### WHAT THE TASK ASKS
The answer must consist of every line from the entries below that contains the word "will".

Stored data entries
##########
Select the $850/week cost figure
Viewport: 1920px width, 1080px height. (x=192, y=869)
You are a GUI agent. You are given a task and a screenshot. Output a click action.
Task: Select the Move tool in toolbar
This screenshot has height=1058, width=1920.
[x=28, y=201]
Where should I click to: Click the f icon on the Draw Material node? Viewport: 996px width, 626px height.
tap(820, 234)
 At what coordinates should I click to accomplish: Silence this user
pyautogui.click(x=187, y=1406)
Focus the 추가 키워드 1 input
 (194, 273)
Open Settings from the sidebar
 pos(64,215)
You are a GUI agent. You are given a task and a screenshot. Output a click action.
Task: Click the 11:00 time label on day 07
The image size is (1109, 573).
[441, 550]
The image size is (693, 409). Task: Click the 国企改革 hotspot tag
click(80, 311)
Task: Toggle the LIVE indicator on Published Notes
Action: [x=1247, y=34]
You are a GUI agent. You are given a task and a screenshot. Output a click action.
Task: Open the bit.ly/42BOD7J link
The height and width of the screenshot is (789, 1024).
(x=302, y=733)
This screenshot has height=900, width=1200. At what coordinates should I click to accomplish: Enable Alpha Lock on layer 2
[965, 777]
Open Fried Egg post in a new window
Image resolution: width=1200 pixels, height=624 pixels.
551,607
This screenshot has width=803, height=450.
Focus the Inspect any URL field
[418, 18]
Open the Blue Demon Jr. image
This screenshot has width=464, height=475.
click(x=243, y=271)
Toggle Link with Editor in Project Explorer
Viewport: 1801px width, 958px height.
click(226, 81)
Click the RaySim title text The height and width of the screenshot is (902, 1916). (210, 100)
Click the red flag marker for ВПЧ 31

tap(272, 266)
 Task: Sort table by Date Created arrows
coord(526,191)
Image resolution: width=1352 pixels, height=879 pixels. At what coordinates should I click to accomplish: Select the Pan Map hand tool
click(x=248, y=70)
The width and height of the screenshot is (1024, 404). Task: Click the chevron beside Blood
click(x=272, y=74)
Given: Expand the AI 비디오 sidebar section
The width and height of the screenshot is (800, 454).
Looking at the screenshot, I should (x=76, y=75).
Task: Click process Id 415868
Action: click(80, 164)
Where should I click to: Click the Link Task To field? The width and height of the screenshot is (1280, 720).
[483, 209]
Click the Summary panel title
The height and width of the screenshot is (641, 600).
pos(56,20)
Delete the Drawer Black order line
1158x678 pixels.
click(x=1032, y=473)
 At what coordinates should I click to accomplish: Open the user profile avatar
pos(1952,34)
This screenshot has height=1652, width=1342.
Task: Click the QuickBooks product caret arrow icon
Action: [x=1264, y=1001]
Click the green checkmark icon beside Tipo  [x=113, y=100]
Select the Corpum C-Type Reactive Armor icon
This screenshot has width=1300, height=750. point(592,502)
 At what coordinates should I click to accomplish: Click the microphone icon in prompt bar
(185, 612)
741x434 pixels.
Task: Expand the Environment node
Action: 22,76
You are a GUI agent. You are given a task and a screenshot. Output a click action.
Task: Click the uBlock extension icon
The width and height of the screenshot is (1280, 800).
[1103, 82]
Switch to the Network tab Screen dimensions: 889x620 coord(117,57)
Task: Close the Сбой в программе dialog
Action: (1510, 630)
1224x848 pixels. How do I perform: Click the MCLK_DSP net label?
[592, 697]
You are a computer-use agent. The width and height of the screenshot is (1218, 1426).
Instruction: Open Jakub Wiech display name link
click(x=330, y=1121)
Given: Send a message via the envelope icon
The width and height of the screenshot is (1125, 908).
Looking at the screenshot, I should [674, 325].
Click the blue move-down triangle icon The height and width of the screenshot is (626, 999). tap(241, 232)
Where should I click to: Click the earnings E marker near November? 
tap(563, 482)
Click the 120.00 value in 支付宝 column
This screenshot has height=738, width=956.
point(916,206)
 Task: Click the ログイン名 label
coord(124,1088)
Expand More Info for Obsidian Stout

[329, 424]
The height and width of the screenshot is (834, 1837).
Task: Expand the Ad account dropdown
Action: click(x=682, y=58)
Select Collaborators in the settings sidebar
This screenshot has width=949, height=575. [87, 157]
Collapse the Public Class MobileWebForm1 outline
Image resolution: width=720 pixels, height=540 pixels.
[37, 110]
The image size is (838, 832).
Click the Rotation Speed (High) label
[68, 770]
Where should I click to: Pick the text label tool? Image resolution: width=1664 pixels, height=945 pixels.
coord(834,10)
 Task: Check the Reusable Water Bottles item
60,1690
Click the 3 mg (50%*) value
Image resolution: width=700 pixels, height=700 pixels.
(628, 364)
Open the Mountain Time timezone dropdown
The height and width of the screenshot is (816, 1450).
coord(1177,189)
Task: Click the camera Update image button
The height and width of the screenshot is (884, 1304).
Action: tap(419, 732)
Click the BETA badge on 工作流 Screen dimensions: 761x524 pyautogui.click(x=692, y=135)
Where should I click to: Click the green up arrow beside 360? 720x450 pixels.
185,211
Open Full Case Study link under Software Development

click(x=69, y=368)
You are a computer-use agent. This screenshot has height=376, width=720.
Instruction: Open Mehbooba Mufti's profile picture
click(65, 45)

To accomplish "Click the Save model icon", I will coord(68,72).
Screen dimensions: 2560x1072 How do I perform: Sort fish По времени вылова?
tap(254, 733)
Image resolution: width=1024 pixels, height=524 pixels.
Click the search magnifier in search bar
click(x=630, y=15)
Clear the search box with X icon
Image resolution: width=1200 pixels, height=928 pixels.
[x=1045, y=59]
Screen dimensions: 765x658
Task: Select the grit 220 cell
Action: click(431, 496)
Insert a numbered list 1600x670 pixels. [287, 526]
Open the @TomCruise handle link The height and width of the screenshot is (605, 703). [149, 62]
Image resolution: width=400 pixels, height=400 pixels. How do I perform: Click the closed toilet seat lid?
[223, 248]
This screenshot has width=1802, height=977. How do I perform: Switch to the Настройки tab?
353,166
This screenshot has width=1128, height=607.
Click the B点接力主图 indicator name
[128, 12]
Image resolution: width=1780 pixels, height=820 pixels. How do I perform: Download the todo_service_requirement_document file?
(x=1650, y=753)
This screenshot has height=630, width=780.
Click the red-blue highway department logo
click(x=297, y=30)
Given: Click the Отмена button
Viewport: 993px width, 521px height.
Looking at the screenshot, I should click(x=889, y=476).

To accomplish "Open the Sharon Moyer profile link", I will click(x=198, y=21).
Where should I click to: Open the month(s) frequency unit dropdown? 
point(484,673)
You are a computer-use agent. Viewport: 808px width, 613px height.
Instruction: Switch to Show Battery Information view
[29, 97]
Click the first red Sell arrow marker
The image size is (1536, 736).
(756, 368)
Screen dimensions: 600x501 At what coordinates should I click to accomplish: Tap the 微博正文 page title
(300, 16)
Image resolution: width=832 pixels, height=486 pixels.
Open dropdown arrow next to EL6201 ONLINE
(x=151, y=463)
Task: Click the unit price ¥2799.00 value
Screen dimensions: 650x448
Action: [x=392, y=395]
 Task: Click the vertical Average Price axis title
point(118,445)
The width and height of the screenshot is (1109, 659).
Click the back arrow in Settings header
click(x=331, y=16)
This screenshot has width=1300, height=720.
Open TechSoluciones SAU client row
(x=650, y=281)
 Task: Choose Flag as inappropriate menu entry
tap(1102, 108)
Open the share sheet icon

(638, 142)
##########
### RESPONSE TO THIS TASK
To accomplish "Click the Save model icon", I will coord(68,72).
To accomplish "Open the Sharon Moyer profile link", I will click(x=198, y=21).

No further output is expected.